Economic empowerment through eco-friendly construction was another common thread. Coffee is one of Costa Rica’s most popular exports, and GW volunteers, working alongside Green Communities, helped build a greenhouse and fertilize 200 coffee plants, said Columbian College senior and trip leader Kirk Wilson.
“There’s a huge market for organic coffee,” Mr. Wilson’s trip co-leader, Columbian College junior Frannie Skardon said. “So what we were doing helps the environment because the land is used much more when it’s organic, but it also keeps the farms producing longer.”

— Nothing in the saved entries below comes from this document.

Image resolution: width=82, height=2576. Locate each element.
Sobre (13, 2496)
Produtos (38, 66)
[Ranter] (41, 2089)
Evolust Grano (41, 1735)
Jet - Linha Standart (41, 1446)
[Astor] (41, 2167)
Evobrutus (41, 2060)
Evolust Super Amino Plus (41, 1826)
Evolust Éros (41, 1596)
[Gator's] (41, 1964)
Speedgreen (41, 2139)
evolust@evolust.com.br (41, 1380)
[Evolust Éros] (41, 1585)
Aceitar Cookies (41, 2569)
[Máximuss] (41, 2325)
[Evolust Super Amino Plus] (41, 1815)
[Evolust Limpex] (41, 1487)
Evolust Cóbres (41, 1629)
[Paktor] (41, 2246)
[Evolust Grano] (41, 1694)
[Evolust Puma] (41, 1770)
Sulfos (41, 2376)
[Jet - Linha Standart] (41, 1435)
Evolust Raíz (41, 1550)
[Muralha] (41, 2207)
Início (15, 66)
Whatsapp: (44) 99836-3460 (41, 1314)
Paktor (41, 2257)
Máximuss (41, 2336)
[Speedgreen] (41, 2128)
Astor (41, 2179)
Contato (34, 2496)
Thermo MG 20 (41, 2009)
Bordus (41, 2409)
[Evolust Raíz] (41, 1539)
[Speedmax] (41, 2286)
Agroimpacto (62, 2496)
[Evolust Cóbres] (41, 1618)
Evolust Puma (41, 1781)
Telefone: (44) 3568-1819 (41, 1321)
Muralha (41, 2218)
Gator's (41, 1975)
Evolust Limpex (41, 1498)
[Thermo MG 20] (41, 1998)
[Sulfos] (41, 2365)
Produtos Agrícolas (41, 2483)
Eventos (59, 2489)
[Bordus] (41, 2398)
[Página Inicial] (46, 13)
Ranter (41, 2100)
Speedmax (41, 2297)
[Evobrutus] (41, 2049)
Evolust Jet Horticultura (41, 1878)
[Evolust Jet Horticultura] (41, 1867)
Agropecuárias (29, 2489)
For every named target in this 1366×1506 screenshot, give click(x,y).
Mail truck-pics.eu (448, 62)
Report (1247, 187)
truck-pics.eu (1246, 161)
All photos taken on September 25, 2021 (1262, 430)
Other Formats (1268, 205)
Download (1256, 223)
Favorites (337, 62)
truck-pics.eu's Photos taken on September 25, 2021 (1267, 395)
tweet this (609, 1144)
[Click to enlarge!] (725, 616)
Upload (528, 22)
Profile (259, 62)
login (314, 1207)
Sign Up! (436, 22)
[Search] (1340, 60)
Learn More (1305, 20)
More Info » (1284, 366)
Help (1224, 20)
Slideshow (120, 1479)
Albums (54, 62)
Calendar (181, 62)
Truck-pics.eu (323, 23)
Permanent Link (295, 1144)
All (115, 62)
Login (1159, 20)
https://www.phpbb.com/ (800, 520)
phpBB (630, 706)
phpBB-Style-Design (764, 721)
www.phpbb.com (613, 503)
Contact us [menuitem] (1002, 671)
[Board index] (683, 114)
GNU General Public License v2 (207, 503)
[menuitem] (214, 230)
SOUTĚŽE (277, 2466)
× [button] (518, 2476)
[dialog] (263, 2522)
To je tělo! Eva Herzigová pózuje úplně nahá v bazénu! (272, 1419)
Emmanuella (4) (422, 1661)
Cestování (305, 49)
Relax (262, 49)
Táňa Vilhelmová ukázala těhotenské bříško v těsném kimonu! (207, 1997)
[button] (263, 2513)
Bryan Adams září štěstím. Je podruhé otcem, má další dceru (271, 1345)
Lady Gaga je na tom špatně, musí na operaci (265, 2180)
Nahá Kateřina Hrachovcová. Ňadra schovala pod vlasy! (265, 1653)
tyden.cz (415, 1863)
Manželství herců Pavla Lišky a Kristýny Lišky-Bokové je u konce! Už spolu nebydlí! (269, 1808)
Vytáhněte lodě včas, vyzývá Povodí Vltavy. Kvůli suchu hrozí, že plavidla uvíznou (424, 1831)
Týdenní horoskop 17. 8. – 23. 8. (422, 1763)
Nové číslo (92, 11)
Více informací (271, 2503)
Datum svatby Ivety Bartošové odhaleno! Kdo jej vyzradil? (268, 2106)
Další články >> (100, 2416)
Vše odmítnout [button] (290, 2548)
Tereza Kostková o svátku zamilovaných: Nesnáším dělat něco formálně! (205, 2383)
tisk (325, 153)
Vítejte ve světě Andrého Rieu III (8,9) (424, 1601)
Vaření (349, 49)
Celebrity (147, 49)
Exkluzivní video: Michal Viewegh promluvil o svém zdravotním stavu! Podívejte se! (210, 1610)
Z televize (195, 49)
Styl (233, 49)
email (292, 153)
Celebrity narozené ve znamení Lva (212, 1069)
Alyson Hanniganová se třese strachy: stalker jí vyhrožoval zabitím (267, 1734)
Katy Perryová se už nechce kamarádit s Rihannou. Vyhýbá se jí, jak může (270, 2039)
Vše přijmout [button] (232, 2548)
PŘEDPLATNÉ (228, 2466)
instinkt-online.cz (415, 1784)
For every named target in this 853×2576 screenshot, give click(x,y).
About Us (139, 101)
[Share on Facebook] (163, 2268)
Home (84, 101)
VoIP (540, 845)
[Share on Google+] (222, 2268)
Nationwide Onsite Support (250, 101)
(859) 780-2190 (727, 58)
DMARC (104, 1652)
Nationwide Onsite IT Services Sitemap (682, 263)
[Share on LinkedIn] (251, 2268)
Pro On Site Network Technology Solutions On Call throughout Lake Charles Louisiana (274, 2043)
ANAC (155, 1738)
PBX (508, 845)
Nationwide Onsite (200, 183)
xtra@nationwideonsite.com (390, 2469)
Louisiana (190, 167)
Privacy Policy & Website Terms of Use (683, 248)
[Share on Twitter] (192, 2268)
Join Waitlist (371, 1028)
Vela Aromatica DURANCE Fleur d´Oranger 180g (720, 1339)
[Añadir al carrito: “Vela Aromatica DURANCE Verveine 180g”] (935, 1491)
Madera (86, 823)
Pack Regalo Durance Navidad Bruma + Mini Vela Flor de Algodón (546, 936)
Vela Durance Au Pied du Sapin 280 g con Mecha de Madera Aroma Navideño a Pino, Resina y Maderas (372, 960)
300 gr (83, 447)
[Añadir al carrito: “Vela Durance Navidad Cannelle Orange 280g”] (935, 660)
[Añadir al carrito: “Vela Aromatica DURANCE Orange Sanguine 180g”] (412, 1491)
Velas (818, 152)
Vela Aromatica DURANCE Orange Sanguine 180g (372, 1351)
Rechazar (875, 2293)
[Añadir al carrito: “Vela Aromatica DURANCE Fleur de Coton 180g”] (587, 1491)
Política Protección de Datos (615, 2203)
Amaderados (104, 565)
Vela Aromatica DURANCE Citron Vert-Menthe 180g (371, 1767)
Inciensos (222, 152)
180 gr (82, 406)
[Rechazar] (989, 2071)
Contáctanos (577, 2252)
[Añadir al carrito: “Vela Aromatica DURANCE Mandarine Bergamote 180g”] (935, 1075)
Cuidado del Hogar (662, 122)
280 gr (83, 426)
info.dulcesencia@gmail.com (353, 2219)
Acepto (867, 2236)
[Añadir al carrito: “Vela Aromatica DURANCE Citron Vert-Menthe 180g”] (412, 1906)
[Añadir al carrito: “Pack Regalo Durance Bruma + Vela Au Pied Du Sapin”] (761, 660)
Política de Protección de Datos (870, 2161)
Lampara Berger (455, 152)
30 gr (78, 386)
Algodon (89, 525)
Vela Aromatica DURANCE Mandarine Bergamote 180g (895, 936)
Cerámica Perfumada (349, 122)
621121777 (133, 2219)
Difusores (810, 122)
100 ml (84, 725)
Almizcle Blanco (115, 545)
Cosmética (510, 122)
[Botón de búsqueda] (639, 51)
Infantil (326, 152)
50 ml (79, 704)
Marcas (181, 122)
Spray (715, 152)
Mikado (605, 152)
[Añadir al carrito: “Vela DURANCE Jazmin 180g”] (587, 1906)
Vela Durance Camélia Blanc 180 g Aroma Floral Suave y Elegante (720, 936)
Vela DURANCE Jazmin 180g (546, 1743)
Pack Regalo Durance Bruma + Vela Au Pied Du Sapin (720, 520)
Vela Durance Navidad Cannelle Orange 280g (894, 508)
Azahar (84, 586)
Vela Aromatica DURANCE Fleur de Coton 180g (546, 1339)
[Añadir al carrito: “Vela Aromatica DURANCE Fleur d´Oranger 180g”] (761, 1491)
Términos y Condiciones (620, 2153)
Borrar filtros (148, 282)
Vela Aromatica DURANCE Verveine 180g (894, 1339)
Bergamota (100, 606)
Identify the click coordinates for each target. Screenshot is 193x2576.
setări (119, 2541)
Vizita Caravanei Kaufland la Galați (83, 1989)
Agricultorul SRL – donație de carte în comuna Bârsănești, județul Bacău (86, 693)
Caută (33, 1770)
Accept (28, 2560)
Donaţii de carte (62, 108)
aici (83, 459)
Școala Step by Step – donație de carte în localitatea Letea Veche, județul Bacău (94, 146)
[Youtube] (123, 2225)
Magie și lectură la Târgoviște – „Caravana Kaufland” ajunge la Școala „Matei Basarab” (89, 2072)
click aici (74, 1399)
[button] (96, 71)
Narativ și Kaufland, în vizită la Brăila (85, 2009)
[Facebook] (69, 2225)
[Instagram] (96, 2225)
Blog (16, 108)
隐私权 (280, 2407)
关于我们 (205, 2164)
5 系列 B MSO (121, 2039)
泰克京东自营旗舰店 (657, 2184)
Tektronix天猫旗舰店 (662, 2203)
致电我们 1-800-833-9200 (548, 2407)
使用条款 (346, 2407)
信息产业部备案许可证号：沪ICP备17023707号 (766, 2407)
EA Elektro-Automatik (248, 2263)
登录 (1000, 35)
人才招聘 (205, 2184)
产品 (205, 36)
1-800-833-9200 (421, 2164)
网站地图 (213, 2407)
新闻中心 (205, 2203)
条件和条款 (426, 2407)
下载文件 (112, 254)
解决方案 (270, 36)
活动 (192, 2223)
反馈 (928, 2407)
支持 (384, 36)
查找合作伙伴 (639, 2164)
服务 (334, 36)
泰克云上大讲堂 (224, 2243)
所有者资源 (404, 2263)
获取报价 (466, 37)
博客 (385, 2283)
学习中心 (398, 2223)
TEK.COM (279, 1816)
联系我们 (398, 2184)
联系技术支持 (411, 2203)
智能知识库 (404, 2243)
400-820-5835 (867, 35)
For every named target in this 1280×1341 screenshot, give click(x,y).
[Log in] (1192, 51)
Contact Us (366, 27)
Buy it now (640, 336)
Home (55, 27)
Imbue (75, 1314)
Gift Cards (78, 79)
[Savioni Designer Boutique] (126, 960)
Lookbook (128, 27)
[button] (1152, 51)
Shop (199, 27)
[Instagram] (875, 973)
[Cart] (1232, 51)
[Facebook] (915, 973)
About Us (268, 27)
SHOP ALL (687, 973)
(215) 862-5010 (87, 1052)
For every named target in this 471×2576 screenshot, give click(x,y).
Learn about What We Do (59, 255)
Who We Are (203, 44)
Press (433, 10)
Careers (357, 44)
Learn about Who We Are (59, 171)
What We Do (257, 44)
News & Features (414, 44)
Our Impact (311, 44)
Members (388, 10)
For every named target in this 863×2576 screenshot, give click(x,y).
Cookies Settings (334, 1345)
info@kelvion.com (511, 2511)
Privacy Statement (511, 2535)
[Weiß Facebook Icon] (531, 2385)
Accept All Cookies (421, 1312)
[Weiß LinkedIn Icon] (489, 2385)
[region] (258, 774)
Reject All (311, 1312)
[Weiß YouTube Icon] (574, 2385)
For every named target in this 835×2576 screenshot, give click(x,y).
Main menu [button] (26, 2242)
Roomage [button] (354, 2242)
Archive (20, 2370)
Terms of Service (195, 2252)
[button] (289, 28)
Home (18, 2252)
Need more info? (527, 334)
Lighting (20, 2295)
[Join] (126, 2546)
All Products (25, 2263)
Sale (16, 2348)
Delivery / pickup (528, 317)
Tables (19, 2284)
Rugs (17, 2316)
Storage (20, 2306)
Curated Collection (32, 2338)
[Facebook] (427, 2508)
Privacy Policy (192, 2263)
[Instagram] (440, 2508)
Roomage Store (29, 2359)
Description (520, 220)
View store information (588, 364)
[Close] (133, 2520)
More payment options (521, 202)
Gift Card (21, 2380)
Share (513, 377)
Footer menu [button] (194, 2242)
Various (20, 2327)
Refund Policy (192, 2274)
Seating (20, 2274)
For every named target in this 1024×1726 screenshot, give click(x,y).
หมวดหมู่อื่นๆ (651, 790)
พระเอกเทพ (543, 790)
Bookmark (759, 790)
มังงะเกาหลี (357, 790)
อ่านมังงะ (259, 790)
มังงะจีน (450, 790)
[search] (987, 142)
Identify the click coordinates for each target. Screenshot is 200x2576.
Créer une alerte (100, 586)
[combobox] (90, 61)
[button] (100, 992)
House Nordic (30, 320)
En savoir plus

In El Manzano Uno, a small, underserved coastal community in northern Nicaragua, volunteers partnered with Waves of Hope to finish construction on the village’s first high school (a project GW Alternative Break participants broke ground on in 2013) and participated in discussions about creating sustainable and healthy communities.
“It’s rewarding to see tangible progress,” Columbian College junior Marshall McMurry said. “Perhaps more importantly, however, we encourage our participants to reflect on their experience. Discussion and introspection are crucial to the Alternative Break Program.”
In the United States, volunteers traveled to New Orleans to help construct homes for residents displaced by Hurricane Katrina. They assisted the organization Rebuilding Together, which rebuilds and restores low-income homes. The group also met with Tulane University President Scott Cowen (M.B.A '72, D.B.A. '75) who led Tulane’s post-Katrina recovery.
“During the trip we talked about the lasting consequences of the storm on the city,” Columbian College senior Michael Cuttler said. “We discussed how we can help those who aren’t as fortunate as us, helping them rebuild and raising awareness.”
More than 1,900 miles to the west, a group of 13 GW volunteers partnered with several organizations in Los Angeles, including the St. Francis Center and HomeBoy Industries, and worked with at-risk youth.
“We got to see the power of second chances,” said Columbian College junior Alexandria Thompson. “We saw the challenge of rehabilitating and rehumanizing people while looking at issues of homelessness and gang violence. It was proof we can be educated by these trips.”
GW Alternative Breaks has 11 trips planned for the spring, including one to Joplin, Mo., to assist residents rebuilding in the aftermath of the devastating May 2011 tornado.
“The programs bring to life the daily challenges and successes that communities in need face,” Ms. Gruppo said. “That allows our students to make an immediate impact while reflecting and growing personally.”